ЗАДАНИЕ 1:
Превратите строки листинга в JSON-список строк, по одной строке листинга на элемент, пустые строки пропустите. Начните с первой строки листинга и закончите строкой, где стоит «Action: tap(80, 83)», включив её.

== ТЕКСТ

Но зато, высказав подобное положение, Наказ делает к нему поправку, совершенно неизвестную Уложению, и этим значительно расширяет право отвода судей. “Надлежит, – говорит он, – чтобы судимые в великих винах, с согласия законов, избирали себе судей или, по крайней мере, могли бы отрешить из них толикое число, чтоб оставшиеся казались быти в суде по выбору судимых преступников”.

Таким образом, получается уже почти целая реформа: судьи не только отводятся по подозрению, но прямо избираются подсудимым, в силу права со стороны последнего самому выбирать себе судей.

Третья реформа устанавливает гласность как для судебных приговоров, так и равно для всего процесса. “Приговоры, – говорит Наказ, – должны быть, сколь возможно, ясны и тверды, даже до того, чтобы они самые точные слова закона в себе содержали”.

Затем они должны быть “ведомы” народу, равно как и доказательства преступлений, “чтоб всяк из граждан мог сказать, что он живет под защитой законов – мысль, которая подает гражданам ободрение и которая больше всех угодна и выгодна самодержавному правителю”.

Разделение судопроизводства на гражданское и уголовное совершенно не известно Наказу, что крайне странно, так как та же имп. Екатерина осуществила это разделение на практике в 1775 г. путем учреждения двух разных палат: гражданского и уголовного суда.

Что же касается до отделения следствия от суда, то необходимость подобной реформы Наказ вполне сознает, мотивируя ее тем, что лица, собирающие доказательства виновности, не желая, чтобы их работа пропала даром, всегда более склонны к обвинению, чем к оправданию подсудимого.

Доказательства Наказ, верный господствовавшей в то время доктрине, делит на две категории: на совершенные и несовершенные. Сила одного совершенного доказательства такого рода, что раз наличность последнего устанавливается, подсудимый должен быть обвинен.

====
== ВХОДНЫЕ ДАННЫЕ

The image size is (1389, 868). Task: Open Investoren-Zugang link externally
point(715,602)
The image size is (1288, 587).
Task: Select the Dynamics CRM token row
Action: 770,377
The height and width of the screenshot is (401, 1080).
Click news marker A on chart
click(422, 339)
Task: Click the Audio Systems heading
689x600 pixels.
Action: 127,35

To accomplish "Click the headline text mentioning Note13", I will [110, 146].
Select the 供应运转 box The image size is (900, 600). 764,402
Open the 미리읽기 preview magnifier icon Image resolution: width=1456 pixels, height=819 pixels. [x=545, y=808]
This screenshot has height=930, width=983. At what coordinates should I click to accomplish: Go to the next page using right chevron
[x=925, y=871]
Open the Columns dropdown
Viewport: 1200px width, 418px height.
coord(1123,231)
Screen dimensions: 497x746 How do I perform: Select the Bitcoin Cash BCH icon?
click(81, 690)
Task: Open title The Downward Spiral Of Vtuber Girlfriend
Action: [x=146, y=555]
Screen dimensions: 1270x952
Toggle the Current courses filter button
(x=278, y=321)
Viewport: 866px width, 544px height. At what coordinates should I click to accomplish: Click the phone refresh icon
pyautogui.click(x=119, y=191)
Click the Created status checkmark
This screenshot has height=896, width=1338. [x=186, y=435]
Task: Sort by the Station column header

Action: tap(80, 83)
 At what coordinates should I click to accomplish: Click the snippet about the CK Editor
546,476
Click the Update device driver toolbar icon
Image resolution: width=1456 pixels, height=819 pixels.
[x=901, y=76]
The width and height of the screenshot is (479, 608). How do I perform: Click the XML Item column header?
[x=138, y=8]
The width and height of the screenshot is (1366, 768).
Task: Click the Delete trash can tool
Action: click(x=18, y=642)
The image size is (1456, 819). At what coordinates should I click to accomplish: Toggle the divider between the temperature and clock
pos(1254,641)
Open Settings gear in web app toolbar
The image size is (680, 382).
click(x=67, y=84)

====

ЗАДАНИЕ 2:
Перепишите слово в слово отрывок из текста о Наказе: начните со слов «Разделение судопроизводства на» и остановитесь после слов «к оправданию подсудимого.».

ОТВЕТ 1:
[
  "The image size is (1389, 868). Task: Open Investoren-Zugang link externally",
  "point(715,602)",
  "The image size is (1288, 587).",
  "Task: Select the Dynamics CRM token row",
  "Action: 770,377",
  "The height and width of the screenshot is (401, 1080).",
  "Click news marker A on chart",
  "click(422, 339)",
  "Task: Click the Audio Systems heading",
  "689x600 pixels.",
  "Action: 127,35",
  "To accomplish \"Click the headline text mentioning Note13\", I will [110, 146].",
  "Select the 供应运转 box The image size is (900, 600). 764,402",
  "Open the 미리읽기 preview magnifier icon Image resolution: width=1456 pixels, height=819 pixels. [x=545, y=808]",
  "This screenshot has height=930, width=983. At what coordinates should I click to accomplish: Go to the next page using right chevron",
  "[x=925, y=871]",
  "Open the Columns dropdown",
  "Viewport: 1200px width, 418px height.",
  "coord(1123,231)",
  "Screen dimensions: 497x746 How do I perform: Select the Bitcoin Cash BCH icon?",
  "click(81, 690)",
  "Task: Open title The Downward Spiral Of Vtuber Girlfriend",
  "Action: [x=146, y=555]",
  "Screen dimensions: 1270x952",
  "Toggle the Current courses filter button",
  "(x=278, y=321)",
  "Viewport: 866px width, 544px height. At what coordinates should I click to accomplish: Click the phone refresh icon",
  "pyautogui.click(x=119, y=191)",
  "Click the Created status checkmark",
  "This screenshot has height=896, width=1338. [x=186, y=435]",
  "Task: Sort by the Station column header",
  "Action: tap(80, 83)"
]

ОТВЕТ 2:
Разделение судопроизводства на гражданское и уголовное совершенно не известно Наказу, что крайне странно, так как та же имп. Екатерина осуществила это разделение на практике в 1775 г. путем учреждения двух разных палат: гражданского и уголовного суда.

Что же касается до отделения следствия от суда, то необходимость подобной реформы Наказ вполне сознает, мотивируя ее тем, что лица, собирающие доказательства виновности, не желая, чтобы их работа пропала даром, всегда более склонны к обвинению, чем к оправданию подсудимого.